As America reassesses its relationship to pain supplements, with the country spiraling into an addiction crisis, the major pharmaceutical companies have never been under more scrutiny. Mismanaged drugs like OxyContin are killing off tens of thousands of victims each year, while companies like Pfizer make tens of billions in sales. Four billion may only sound like little more than a ding to Pfizer’s annual $53, but it’s still good riddance to bad practice.
Of course, even if profit dips are only flesh wounds to such colossal corporations, many are still concerned about the other possible outcome. While plenty of lobbyists and anti-cannabis studies are footed by Big Pharma, there are companies willing to lean into the cannabis trade if there’s money to be made. In recent years, traditional pharmaceutical companies have been investing in and acquiring marijuana businesses. Pfizer included.
One of the big fears isn’t anti-marijuana investments made by Big Pharma, but manipulations within the policy to benefit themselves and shut out others. The threat of a new monopoly looms overhead, but there are even more insidious threats.
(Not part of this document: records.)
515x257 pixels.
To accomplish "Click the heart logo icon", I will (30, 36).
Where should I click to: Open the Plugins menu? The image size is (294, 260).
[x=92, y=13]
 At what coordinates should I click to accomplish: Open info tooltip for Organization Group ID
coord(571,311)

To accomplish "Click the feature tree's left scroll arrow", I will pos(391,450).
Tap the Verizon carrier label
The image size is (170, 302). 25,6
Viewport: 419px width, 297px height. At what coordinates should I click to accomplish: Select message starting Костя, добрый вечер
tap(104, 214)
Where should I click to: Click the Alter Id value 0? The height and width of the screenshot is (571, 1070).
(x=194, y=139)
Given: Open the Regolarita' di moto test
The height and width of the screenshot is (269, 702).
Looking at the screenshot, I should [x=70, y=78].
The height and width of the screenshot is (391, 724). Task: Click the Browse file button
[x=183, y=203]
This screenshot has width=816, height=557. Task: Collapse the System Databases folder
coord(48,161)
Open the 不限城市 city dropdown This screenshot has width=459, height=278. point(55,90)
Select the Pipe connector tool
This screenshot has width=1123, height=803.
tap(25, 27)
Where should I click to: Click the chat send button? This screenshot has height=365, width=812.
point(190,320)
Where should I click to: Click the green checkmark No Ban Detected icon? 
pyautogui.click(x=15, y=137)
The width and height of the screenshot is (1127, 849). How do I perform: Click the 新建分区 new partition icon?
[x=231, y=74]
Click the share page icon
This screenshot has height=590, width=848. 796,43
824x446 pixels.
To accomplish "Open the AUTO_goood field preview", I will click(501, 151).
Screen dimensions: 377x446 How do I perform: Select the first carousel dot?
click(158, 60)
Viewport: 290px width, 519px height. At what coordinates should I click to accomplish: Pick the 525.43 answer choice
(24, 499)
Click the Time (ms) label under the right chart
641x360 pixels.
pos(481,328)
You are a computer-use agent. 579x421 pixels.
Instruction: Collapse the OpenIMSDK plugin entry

GW Pharmaceuticals, who have invested hundreds of millions into marijuana, have developed Epidiolex, a cannabis-derived medication focussed on epilepsy patients. How it navigates policy could prove to be a forerunner to Big Pharma’s relationship to weed. If approved by the FDA, it would become a federally legalized prescription drug, a cushier position than the drug Epidiolex is made from. It is possible then that, if policymakers prefer it, they could simply legalize derivatives of cannabis and not cannabis itself. And legislation ends up back under the control of the companies activists hoped to take down a rung.